Copyright | (c) 2007 Bjorn Bringert 2008 Andrea Vezzosi 2008-2012 Duncan Coutts |
---|---|
License | BSD3 |
Maintainer | duncan@community.haskell.org |
Portability | portable |
Safe Haskell | Safe-Inferred |
Language | Haskell2010 |
Reading, writing and manipulating ".tar
" archive files.
This module uses common names and so is designed to be imported qualified:
import qualified Codec.Archive.Tar as Tar
Synopsis
- create :: FilePath -> FilePath -> [FilePath] -> IO ()
- extract :: FilePath -> FilePath -> IO ()
- append :: FilePath -> FilePath -> [FilePath] -> IO ()
- read :: ByteString -> Entries FormatError
- write :: [Entry] -> ByteString
- pack :: FilePath -> [FilePath] -> IO [Entry]

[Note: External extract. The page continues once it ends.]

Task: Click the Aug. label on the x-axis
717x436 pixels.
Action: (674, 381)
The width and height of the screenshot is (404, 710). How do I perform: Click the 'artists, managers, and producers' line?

- packAndCheck :: (GenEntry FilePath FilePath -> Maybe SomeException) -> FilePath -> [FilePath] -> IO [Entry]
- unpack :: Exception e => FilePath -> Entries e -> IO ()
- unpackAndCheck :: Exception e => (GenEntry FilePath FilePath -> Maybe SomeException) -> FilePath -> Entries e -> IO ()
- data GenEntry tarPath linkTarget
- type Entry = GenEntry TarPath LinkTarget
- entryPath :: GenEntry TarPath linkTarget -> FilePath
- entryContent :: GenEntry tarPath linkTarget -> GenEntryContent linkTarget
- data GenEntryContent linkTarget
- = NormalFile ByteString !FileSize
- | Directory
- | SymbolicLink !linkTarget
- | HardLink !linkTarget
- | CharacterDevice !DevMajor !DevMinor
- | BlockDevice !DevMajor !DevMinor
- | NamedPipe
- | OtherEntryType !TypeCode ByteString !FileSize
- type EntryContent = GenEntryContent LinkTarget
- data GenEntries tarPath linkTarget e
- = Next (GenEntry tarPath linkTarget) (GenEntries tarPath linkTarget e)
- | Done
- | Fail e
- type Entries e = GenEntries TarPath LinkTarget e
- mapEntries :: (GenEntry tarPath linkTarget -> Either e' (GenEntry tarPath linkTarget)) -> GenEntries tarPath linkTarget e -> GenEntries tarPath linkTarget (Either e e')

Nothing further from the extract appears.